Extract to read –
· · · · · · ·

Traveling doesn’t only mean crossing borders and speaking another language. Rather it is also  about meeting new people and interacting with them. Therefore, it is important to know the “Do´s and Dont’s” of your chosen Erasmus+ or Turing Scheme host country. In this piece we’ll focus on a short selection of behavioural rules in Spain

Do´s – for Faster Integration 

Of course, everyone researches some sights that they want to visit and informs themselves as much as possible about a new culture. Perhaps they try to speak the language of their Erasmus+ or Turing Scheme host country. However, have you ever considered learning some Spanish phrases adapted to the various dialects in the country’s different regions? The natives will welcome you if you do so and integrating into local society will happen quicker than anticipated.  

The midday break from 12 pm to 2 pm is sacred to the Spanish people. This time is used for family, relaxation, and of course - lunch. As a foreigner it is necessary to respect the break, when most shops close. 

This fact leads to more good-to-know information concerning food. Due to that late break mentioned above, when Spanish people eat their lunch, they have their dinner at a later hour. That means restaurants open late, most of them from 8 pm.

· · · · · · ·

From the text on etiquette in Spain, write out word for word the part that opens with the words containing "Do´s – for Faster" and closes with "quicker than anticipated.".

· · · · · · ·

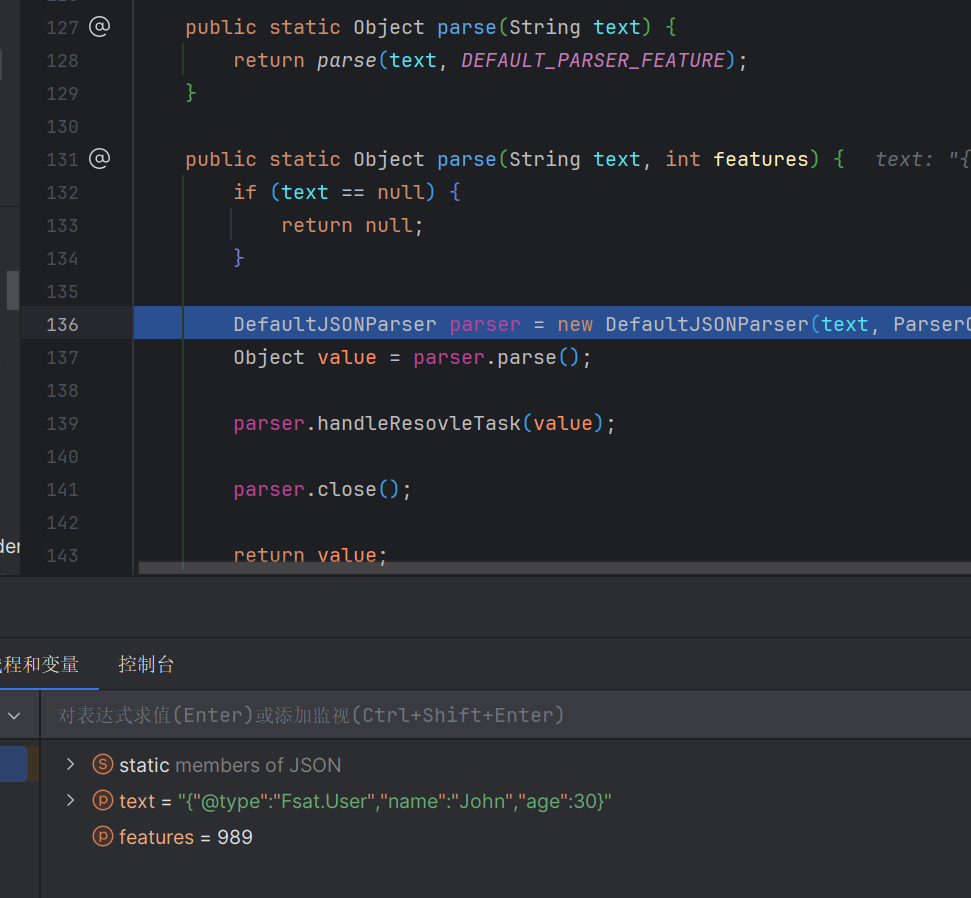Image resolution: width=971 pixels, height=898 pixels.
Task: Select the highlighted stack frame in left panel
Action: click(14, 764)
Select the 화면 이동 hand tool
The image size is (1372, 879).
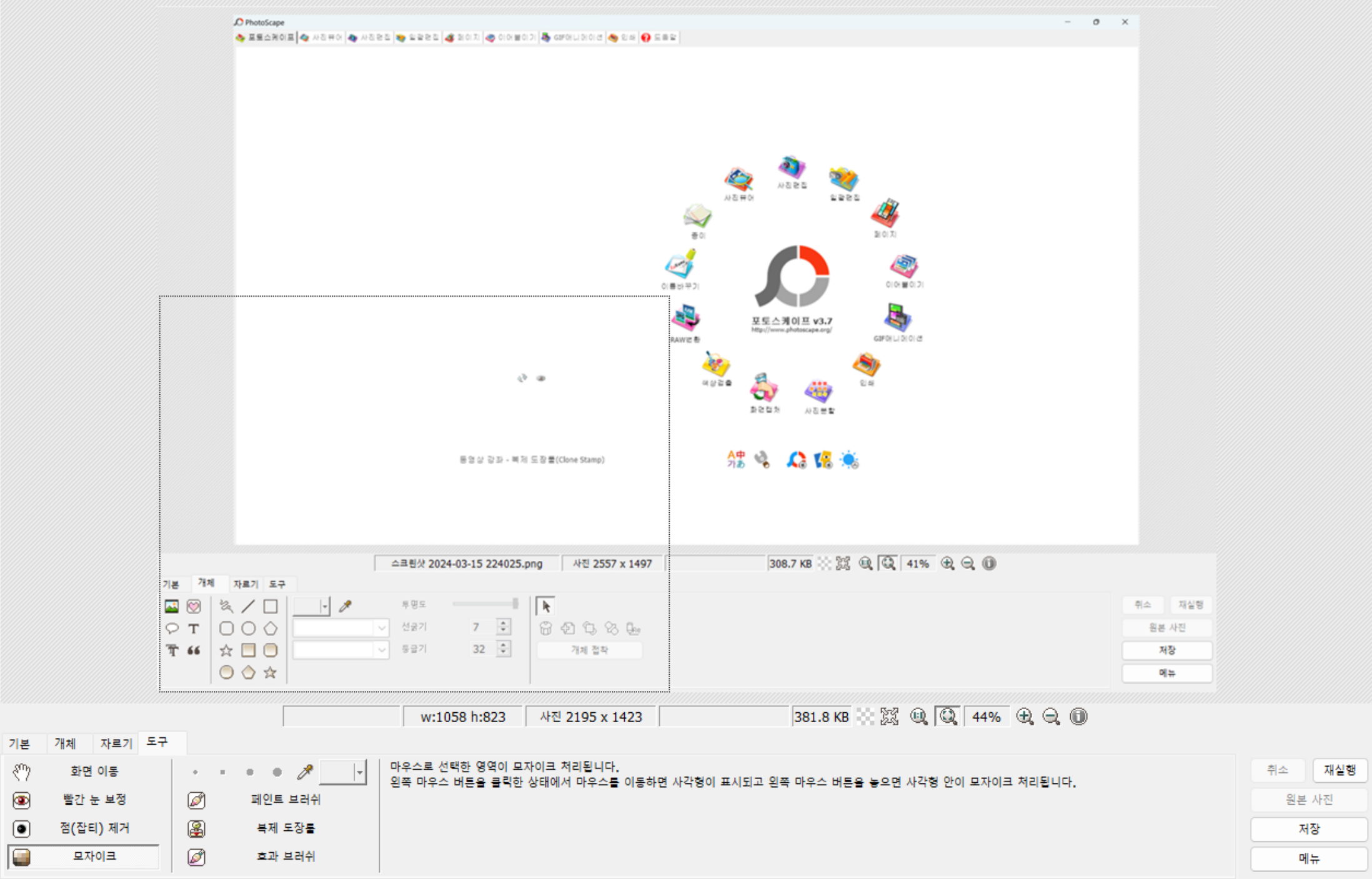21,772
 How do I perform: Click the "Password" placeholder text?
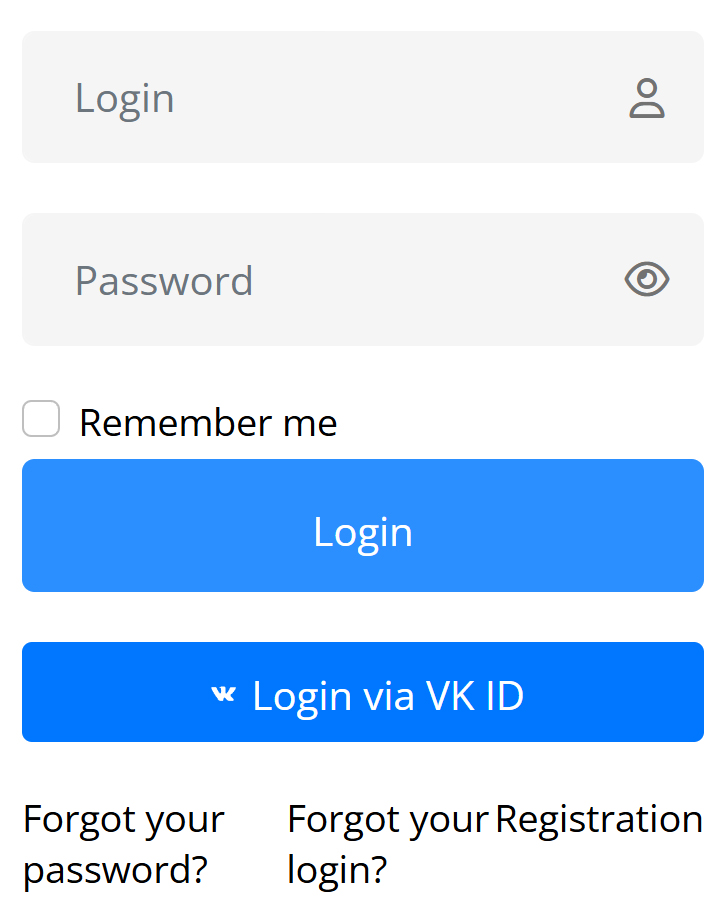pos(164,281)
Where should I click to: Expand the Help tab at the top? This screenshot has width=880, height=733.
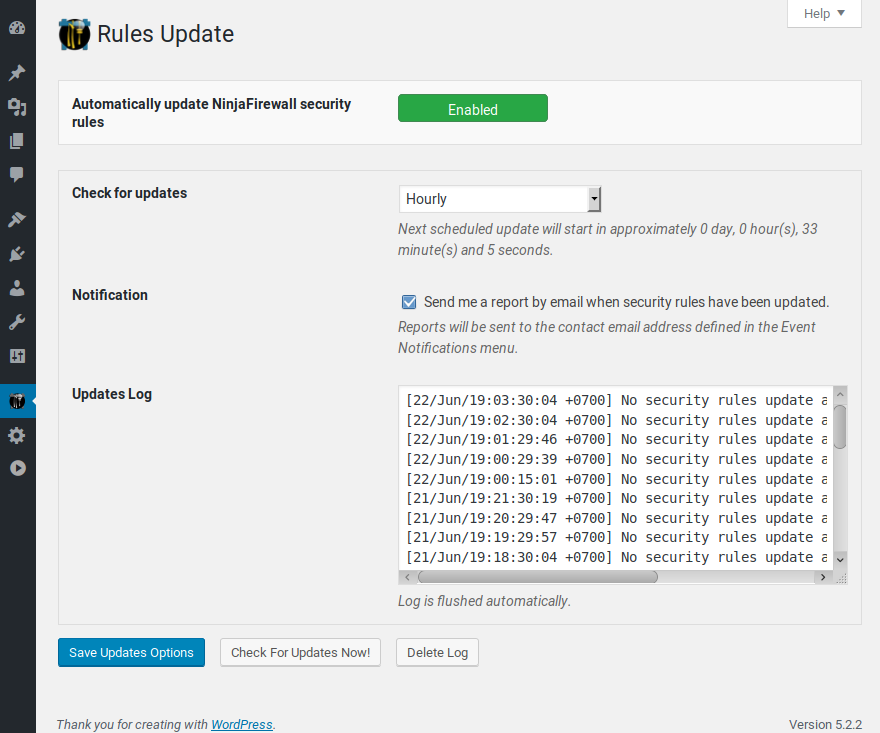click(824, 14)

· · · · · · ·

Solved problem –
Do´s – for Faster Integration 

Of course, everyone researches some sights that they want to visit and informs themselves as much as possible about a new culture. Perhaps they try to speak the language of their Erasmus+ or Turing Scheme host country. However, have you ever considered learning some Spanish phrases adapted to the various dialects in the country’s different regions? The natives will welcome you if you do so and integrating into local society will happen quicker than anticipated.